New edition released of Wayne Law professor's book on public corruption law
Wayne State University Law School Professor Peter Henning’s book, The Prosecution and Defense of Public Corruption: The Law and Legal Strategies, has been newly released by LexisNexis.
The book first was published in 2011 by Oxford University Press.
“The book is available both in a hardcover edition and now online through Lexis, which makes it more accessible to practicing lawyers,” Henning said. “The book will also now be updated on Lexis with annual supplements to provide information on new decisions.”
And new decisions in public corruptions cases frequently make the news headlines.
“The number of corruption prosecutions continues to grow as the Department of Justice puts greater emphasis on combatting bribery at the state and local level,” Henning said. “We have also seen much higher sentences imposed in the past few years for corruption convictions, including the 28-year sentence given to former Detroit Mayor Kwame Kilpatrick. The book now tracks sentences in a wide range of corruption cases.”
According to the publisher, the book offers “a thorough legal analysis of the disparate areas of the law that can be used to prosecute public officials at all levels of government.” Topics addressed include evidence gathering issues, privilege issues, issues at trial and sentencing issues.

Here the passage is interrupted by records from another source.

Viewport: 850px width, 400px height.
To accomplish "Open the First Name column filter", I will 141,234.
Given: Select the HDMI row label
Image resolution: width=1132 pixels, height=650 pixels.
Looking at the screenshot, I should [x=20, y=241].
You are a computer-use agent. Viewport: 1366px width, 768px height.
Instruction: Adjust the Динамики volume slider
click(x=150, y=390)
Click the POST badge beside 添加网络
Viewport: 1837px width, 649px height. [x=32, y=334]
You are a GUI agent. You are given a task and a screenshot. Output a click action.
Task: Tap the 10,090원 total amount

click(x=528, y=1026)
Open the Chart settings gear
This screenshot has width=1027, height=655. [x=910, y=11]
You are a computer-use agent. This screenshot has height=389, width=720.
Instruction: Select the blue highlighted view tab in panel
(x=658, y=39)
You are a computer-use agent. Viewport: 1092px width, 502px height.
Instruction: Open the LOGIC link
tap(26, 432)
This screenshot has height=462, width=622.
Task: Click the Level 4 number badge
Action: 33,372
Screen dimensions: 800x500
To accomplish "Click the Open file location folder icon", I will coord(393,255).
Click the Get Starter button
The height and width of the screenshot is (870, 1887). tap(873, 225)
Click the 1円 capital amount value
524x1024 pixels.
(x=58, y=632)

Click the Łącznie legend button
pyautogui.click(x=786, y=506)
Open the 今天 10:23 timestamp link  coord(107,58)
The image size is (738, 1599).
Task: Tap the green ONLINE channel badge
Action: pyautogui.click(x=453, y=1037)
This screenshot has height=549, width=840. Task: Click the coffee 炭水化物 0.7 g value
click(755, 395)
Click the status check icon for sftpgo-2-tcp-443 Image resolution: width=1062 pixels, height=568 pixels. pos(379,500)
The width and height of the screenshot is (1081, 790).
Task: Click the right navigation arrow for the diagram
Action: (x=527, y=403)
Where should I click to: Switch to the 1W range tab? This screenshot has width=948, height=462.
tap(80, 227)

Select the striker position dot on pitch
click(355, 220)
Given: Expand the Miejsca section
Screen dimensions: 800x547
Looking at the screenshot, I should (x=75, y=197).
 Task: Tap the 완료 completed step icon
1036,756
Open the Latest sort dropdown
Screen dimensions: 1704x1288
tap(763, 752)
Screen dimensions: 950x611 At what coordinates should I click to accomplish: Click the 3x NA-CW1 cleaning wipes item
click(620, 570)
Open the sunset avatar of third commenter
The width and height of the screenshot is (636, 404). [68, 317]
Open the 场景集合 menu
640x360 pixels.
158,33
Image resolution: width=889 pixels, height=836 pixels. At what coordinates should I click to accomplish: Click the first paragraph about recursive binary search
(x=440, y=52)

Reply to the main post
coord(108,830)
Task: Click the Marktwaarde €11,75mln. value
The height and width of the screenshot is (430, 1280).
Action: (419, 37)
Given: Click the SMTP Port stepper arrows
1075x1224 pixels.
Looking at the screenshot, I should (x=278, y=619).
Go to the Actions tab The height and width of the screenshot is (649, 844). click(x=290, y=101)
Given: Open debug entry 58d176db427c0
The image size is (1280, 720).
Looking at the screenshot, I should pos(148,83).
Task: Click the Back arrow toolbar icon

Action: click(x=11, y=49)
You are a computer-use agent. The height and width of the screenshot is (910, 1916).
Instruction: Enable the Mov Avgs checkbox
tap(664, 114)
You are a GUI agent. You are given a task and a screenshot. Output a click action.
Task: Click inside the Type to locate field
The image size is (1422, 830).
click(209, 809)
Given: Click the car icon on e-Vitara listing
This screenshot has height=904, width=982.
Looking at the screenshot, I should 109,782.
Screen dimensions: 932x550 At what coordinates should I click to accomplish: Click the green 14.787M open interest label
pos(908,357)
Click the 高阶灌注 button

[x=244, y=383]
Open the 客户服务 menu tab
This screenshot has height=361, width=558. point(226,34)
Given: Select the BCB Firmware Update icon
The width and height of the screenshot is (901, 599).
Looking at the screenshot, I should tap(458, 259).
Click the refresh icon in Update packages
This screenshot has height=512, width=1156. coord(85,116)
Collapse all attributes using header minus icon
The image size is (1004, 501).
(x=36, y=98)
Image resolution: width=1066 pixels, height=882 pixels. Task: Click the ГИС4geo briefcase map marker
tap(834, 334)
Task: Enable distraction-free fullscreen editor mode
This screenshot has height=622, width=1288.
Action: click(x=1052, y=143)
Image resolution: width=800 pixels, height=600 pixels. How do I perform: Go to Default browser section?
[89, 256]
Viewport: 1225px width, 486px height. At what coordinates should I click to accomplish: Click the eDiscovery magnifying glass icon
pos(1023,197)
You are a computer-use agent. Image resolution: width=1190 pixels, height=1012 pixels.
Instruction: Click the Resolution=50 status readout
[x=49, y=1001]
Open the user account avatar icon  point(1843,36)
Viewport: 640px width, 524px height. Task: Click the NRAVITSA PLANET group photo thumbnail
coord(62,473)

Henning was a senior attorney in the Division of Enforcement at the U.S. Securities & Exchange Commission, where he worked on cases involving insider trading, penny stock fraud, market manipulation and accounting irregularities. He then moved to the Criminal Division of the U.S. Department of Justice, where he worked in the Fraud Section on the investigation and prosecution of bank fraud. He joined the Wayne Law faculty in 1994.
His scholarship focuses primarily on white collar crime, constitutional criminal procedure and attorney ethics. He has written 10 books and writes a regular column, White Collar Watch, for The New York Times DealBook. Henning is widely sought for his expertise and often quoted by media outlets.